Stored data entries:
═══

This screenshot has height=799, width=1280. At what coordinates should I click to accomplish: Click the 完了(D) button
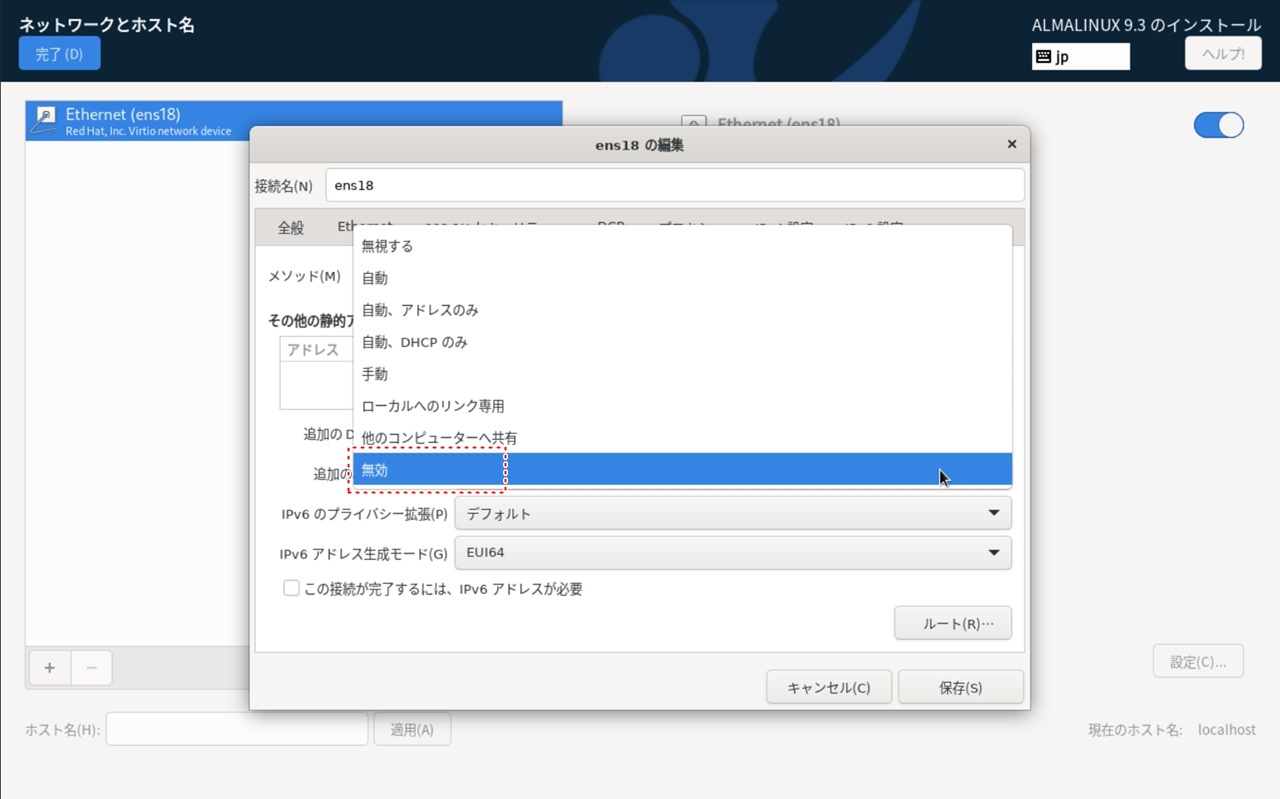coord(59,54)
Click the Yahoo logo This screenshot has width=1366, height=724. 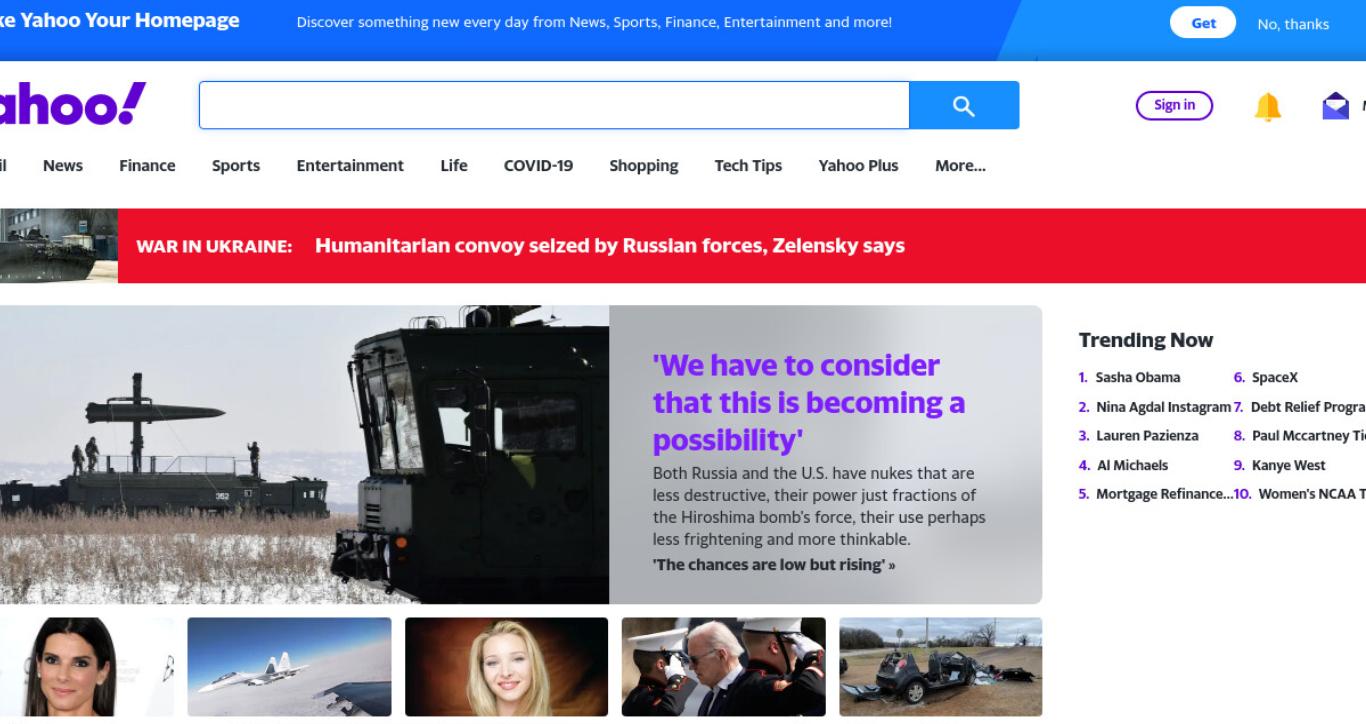(x=70, y=104)
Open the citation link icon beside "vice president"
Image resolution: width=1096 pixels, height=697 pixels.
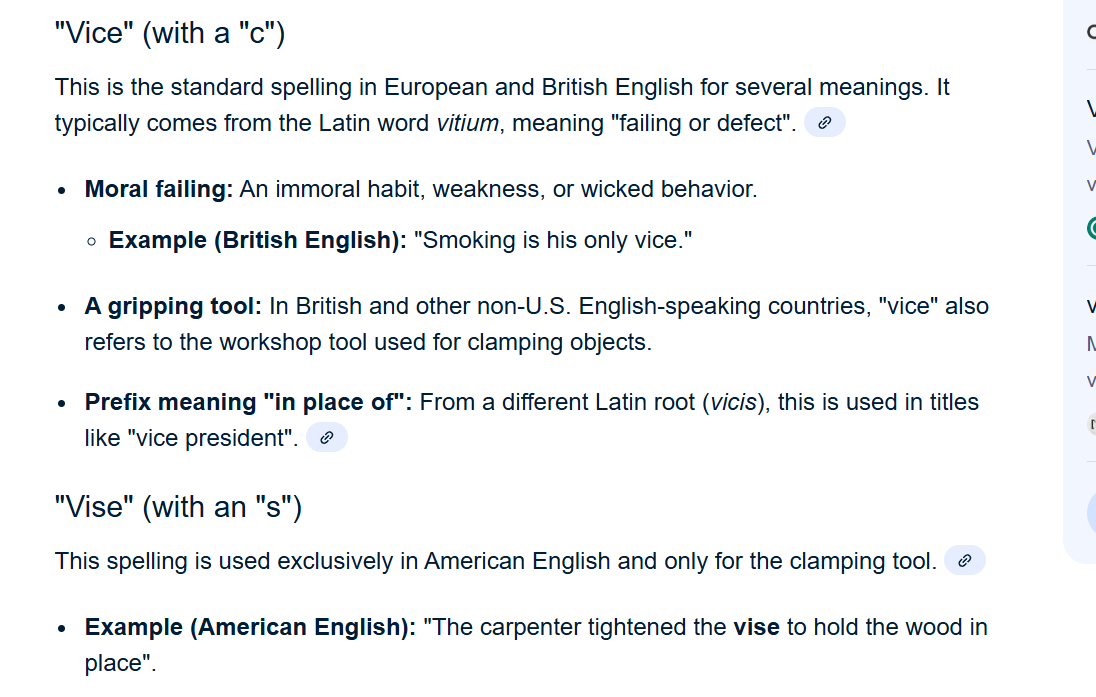click(326, 438)
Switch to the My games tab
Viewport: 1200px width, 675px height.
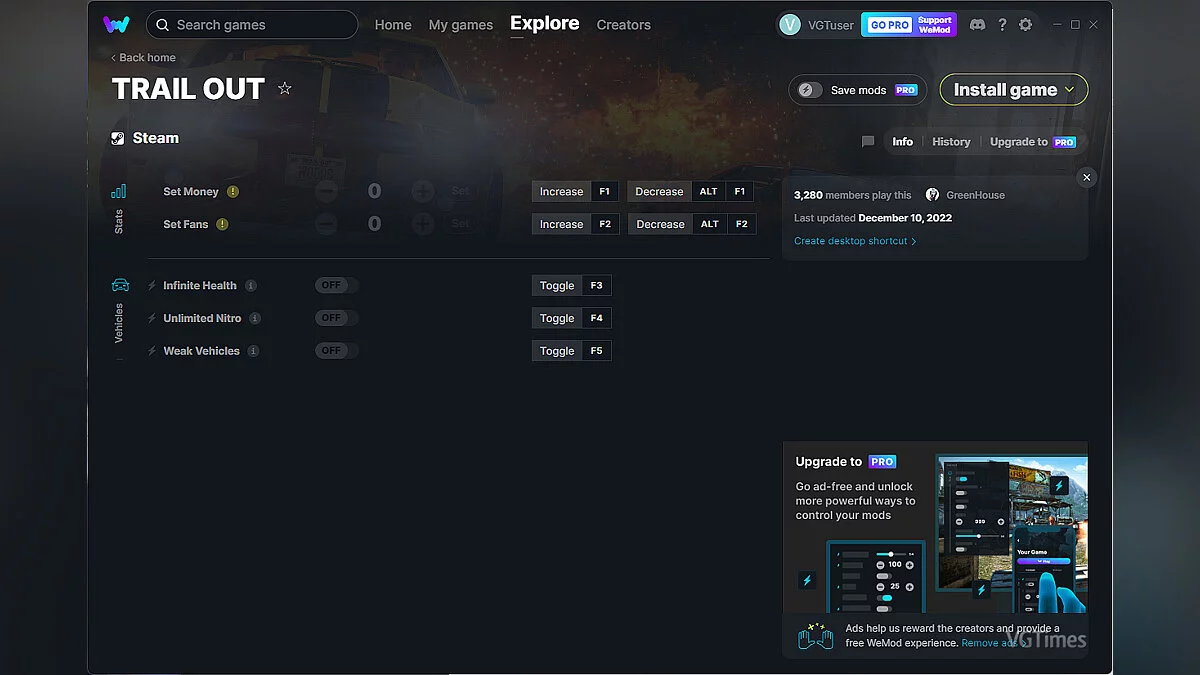point(460,25)
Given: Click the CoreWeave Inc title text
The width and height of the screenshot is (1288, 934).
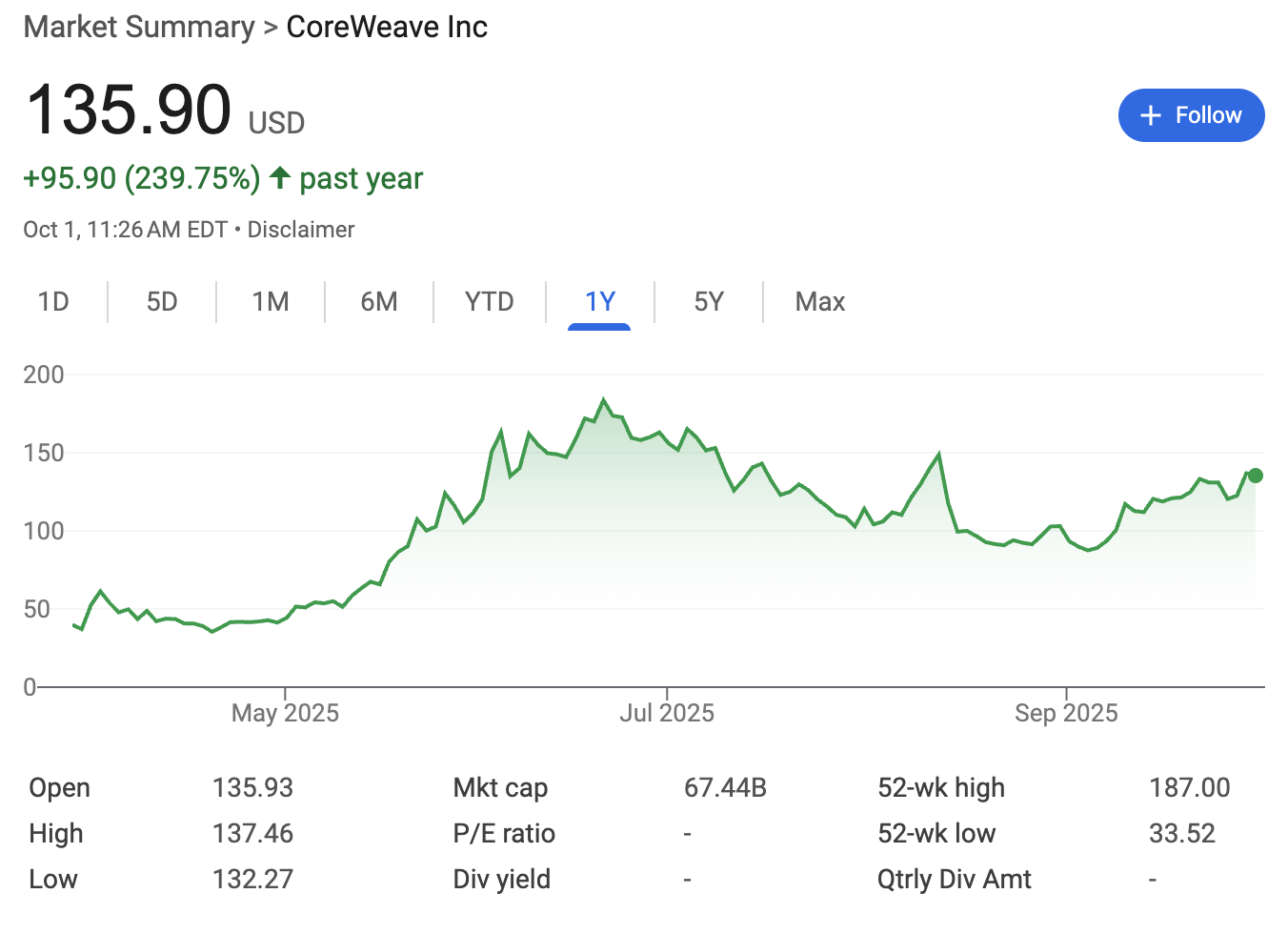Looking at the screenshot, I should [x=387, y=27].
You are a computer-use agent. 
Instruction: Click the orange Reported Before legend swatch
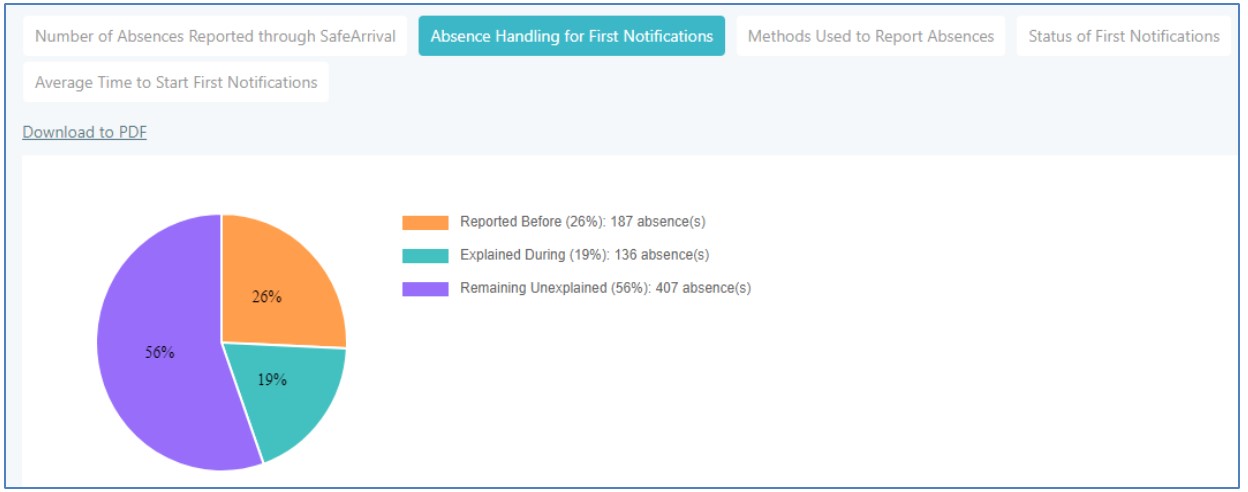click(x=425, y=223)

═══

**ASSIGNMENT**
What is needed is an exact repeat of the lines from the one containing "Given: Click the CoreWeave Inc title text" through the last line of the records above, both included, with pictures left out.

**ANSWER**
Given: Click the CoreWeave Inc title text
The width and height of the screenshot is (1288, 934).
Looking at the screenshot, I should [x=387, y=27].
You are a computer-use agent. 
Instruction: Click the orange Reported Before legend swatch
click(x=425, y=223)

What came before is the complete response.